**EXCERPTED RECORDS:**
▼▼▼
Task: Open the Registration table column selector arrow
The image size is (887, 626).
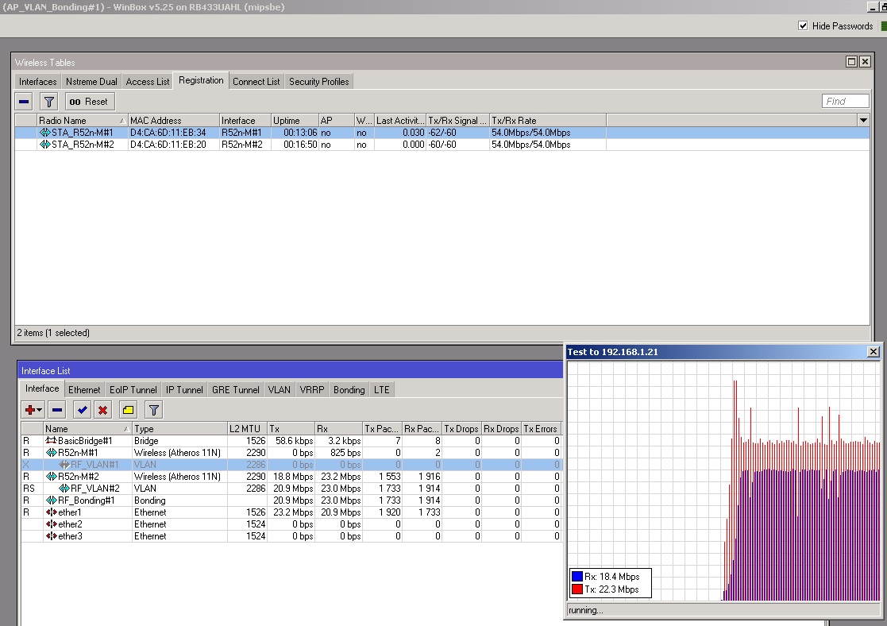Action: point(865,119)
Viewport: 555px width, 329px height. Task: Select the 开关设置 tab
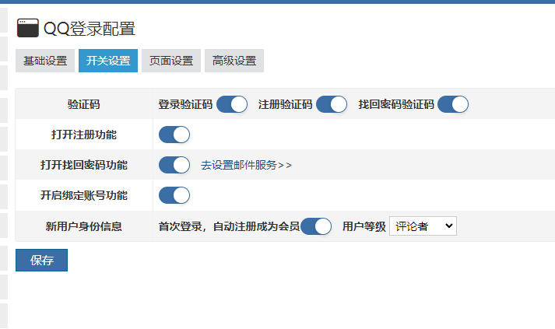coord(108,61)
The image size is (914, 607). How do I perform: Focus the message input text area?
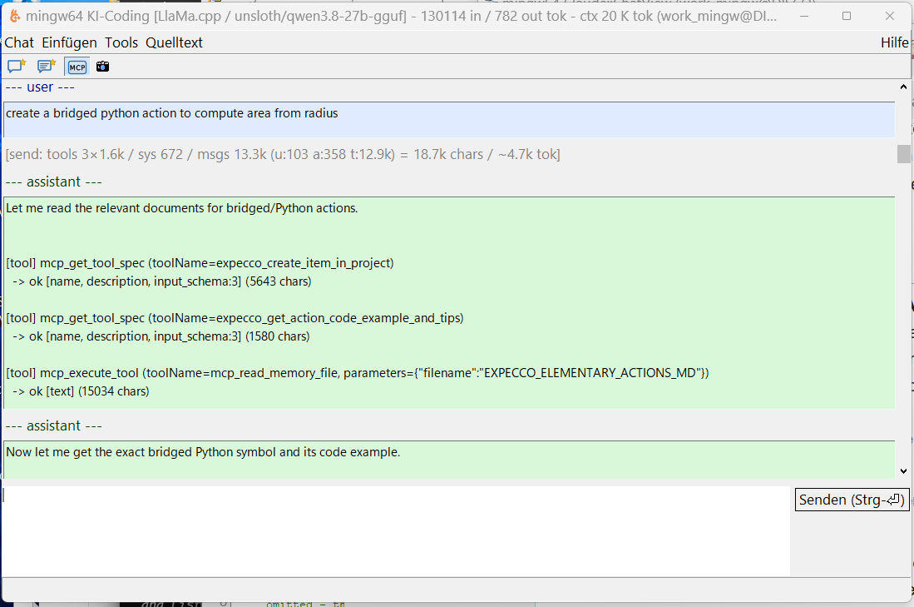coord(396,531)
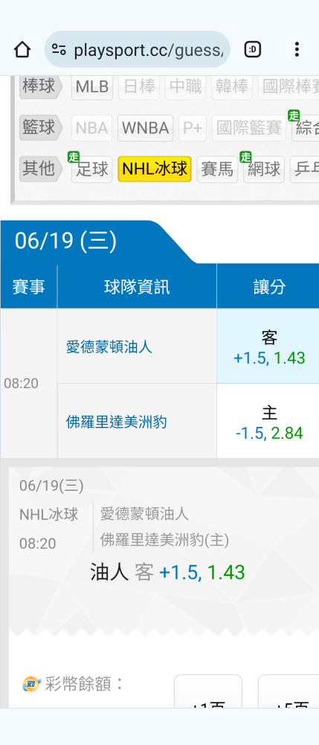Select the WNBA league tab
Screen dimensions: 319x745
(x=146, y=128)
▲▲▲
**PROBLEM DESCRIPTION:**
What is needed is an exact copy of all the entries above, minus the pictures.

**WRITTEN REPLY:**
Task: Open the Registration table column selector arrow
The image size is (887, 626).
Action: point(865,119)
Viewport: 555px width, 329px height. Task: Select the 开关设置 tab
coord(108,61)
The image size is (914, 607). How do I perform: Focus the message input text area?
coord(396,531)
Select the WNBA league tab
Screen dimensions: 319x745
(x=146, y=128)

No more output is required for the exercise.